**Given task**
Render the material from the line containing "The height and width of the screenshot is (602, 1235)." through the line containing "I will pos(12,11).", both included, as a two-column CSV headed instruction and response. Write one row per instruction, put each field in quotation marks, and replace line breaks with spaces.

(Entries on locating words and elements)
* * *
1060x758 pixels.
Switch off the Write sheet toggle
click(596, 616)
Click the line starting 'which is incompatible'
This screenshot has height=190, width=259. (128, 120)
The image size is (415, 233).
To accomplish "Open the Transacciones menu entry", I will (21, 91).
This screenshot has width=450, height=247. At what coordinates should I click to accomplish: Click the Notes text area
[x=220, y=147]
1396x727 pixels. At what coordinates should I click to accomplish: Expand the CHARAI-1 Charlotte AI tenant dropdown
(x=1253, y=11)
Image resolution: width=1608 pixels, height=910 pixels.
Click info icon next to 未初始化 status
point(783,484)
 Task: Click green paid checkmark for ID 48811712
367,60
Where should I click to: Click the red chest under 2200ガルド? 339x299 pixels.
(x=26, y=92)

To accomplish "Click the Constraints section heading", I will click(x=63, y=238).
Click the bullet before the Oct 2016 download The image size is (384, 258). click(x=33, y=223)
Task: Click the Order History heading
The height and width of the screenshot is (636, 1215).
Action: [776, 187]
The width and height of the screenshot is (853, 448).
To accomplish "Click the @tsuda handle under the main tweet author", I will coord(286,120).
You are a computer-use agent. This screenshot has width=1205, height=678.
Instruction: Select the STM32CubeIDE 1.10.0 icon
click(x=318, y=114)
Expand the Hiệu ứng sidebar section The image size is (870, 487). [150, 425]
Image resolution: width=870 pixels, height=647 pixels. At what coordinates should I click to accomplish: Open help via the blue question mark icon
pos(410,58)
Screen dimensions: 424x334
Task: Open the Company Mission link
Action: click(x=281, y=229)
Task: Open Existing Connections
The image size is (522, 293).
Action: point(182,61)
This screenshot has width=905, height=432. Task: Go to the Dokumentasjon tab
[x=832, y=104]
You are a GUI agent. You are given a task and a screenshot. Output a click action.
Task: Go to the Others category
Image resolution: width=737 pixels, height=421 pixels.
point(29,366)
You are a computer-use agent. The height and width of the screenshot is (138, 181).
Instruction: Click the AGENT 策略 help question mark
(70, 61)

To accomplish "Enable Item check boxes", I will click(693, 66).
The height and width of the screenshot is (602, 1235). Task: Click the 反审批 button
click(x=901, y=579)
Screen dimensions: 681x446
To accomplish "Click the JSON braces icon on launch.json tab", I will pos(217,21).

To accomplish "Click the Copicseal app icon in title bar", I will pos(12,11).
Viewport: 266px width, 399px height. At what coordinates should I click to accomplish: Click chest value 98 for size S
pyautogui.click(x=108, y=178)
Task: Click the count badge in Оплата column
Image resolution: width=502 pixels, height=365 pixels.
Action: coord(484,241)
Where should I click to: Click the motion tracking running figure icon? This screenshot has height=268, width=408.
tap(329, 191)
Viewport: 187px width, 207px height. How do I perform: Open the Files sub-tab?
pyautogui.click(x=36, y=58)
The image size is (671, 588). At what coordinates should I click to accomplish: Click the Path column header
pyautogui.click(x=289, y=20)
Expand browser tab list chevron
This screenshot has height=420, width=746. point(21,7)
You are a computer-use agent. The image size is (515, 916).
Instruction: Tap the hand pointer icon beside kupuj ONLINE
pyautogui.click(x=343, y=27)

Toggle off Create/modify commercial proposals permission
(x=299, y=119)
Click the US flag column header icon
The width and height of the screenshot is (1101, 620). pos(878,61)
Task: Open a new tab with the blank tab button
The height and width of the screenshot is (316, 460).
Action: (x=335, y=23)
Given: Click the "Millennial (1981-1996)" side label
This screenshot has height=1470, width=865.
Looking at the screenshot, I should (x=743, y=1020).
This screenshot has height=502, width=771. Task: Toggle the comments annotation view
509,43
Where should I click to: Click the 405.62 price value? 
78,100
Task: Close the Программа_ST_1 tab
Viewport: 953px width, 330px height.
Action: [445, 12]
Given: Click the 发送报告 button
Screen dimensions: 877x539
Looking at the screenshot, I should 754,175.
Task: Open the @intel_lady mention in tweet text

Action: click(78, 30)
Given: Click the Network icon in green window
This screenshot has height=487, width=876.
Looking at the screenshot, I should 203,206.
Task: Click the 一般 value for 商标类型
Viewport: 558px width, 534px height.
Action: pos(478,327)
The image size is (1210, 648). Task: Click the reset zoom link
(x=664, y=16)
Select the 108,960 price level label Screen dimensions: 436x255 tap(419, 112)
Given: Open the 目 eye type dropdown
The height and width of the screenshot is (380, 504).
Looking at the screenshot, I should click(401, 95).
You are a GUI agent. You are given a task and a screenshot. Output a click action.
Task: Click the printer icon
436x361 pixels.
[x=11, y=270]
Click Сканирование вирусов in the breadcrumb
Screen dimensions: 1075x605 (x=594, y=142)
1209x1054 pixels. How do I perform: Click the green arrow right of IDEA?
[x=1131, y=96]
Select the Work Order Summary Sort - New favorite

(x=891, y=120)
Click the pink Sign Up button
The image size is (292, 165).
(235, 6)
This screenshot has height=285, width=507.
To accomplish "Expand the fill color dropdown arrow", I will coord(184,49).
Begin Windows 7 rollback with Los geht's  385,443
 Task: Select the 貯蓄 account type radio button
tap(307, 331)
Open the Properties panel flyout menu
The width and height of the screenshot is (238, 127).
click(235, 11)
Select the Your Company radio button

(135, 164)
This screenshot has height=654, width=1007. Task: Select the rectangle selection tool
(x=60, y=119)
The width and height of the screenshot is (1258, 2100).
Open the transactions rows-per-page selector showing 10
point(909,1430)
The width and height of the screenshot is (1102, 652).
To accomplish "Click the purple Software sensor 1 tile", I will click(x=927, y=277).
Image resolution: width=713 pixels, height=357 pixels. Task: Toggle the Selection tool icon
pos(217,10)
* * *
**Solved exercise**
instruction,response
"The height and width of the screenshot is (602, 1235). Task: Click the 反审批 button","click(x=901, y=579)"
"Screen dimensions: 681x446 To accomplish ""Click the JSON braces icon on launch.json tab"",","I will pos(217,21)."
"To accomplish ""Click the Copicseal app icon in title bar"",","I will pos(12,11)."